Cariocas lotam postos para tomar vacina contra febre amarela

Antes mesmo de o dia clarear, filas se formaram em frente aos portões de unidades das zonas Norte e Sul

RIO — Nem o tempo chuvoso fez com que cariocas deixassem de procurar postos de saúde do Rio para receber a vacina contra a febre amarela, neste sábado. Antes mesmo de o dia clarear, filas se formaram em frente aos portões, ainda fechados, de unidades das zonas Norte e Sul do município. Segundo quem estava nesses locais, o esforço é necessário para tentar adquirir uma senha, normalmente distribuídas no início da manhã, e conseguir a aplicação da dose de imunização contra a doença.

A procura, na visão das pessoas que formavam as filas, aumentou devido ao fato da confirmação da primeira morte no estado em decorrência da febre amarela, em Casimiro de Abreu, na Baixada Litorânea. Além disso, a informação de macacos encontrados mortos, também vítimas da doença aumentou ainda mais o medo da população. Durante esta madrugada e início da manhã, para tentar driblar o longo tempo de espera, valia tudo: desde cadeiras de praia até um cafezinho para espantar o frio, decorrente da queda de temperatura, além, é claro, do bate-papo na fila.
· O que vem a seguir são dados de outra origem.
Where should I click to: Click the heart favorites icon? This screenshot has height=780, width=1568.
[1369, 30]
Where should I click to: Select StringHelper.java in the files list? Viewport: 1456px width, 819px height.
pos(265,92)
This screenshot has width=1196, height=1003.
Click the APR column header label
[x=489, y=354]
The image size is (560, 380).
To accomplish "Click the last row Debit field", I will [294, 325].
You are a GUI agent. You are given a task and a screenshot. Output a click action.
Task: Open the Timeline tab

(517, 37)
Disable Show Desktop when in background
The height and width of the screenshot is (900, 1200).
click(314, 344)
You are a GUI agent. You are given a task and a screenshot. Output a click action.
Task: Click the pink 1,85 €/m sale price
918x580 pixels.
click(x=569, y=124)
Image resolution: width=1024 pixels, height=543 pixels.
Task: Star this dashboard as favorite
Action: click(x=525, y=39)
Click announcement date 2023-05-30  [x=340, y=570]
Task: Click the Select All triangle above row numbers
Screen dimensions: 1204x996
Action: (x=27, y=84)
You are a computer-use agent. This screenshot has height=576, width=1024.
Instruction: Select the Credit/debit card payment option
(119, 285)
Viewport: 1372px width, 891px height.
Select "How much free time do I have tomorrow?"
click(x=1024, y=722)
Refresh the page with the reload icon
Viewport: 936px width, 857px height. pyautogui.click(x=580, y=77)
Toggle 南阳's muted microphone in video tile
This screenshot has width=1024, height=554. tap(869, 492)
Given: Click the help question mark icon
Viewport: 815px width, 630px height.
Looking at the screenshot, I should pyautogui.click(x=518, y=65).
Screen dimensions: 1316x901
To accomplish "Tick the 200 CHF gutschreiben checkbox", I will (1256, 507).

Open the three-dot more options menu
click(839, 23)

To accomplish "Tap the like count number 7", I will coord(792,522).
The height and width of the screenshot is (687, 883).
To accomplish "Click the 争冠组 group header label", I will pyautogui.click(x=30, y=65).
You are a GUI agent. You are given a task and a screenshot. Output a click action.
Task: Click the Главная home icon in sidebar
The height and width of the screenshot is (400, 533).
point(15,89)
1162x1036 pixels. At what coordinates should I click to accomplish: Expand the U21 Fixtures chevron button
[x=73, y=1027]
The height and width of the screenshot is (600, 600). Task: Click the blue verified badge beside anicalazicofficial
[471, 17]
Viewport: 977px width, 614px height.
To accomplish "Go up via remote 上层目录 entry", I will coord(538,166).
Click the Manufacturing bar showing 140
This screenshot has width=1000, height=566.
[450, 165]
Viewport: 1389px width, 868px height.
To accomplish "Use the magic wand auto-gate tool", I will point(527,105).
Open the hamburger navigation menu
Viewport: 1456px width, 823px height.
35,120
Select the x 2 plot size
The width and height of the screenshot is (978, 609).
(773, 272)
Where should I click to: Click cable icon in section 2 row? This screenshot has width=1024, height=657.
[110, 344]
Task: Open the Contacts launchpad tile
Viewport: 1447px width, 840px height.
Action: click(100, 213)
No Engenho de Dentro, o primeiro integrante em frente ao posto de saúde Milton Fontes Magarão chegou ao local por volta da 1h. Pouco tempo depois, outros se juntaram a ele. Por volta das 4h30m, cerca de oito pessoas já se abrigavam embaixo de uma árvore, na tentativa de se proteger da chuva.

— Vim equipada com café, água e até algumas esfirras. Só saio daqui depois que tomar a vacina. Sou babá, trabalhei e, depois, vim para cá — afirmou Rejane Maciel, de 39 anos, moradora do bairro de Piedade, que acrescentou. — Viemos tomar a vacina, mas é um risco ficar aqui na rua esperando, costuma ter assaltos por aqui. Cheguei por volta das 3h30m.

Cerca de trinta minutos antes de Rejane chegar, o taxista Ruan Madeira aproveitou o único dia que teria disponível para receber a vacina. Morador do Rocha, ele disse que sua mulher e seu filho chegariam ao local posteriormente para pegarem uma senha e também serem vacinados.

— Vim cedo porque hoje é o único dia que tenho folga para poder aguardar na fila. Fico preocupado porque aqui eles só estão distribuindo 50 senhas. Minha esposa chegou ontem por volta das 8h, mas ela não imaginava que estaria cheio assim. Não pensávamos que a procura estava tão grande — argumentou ele.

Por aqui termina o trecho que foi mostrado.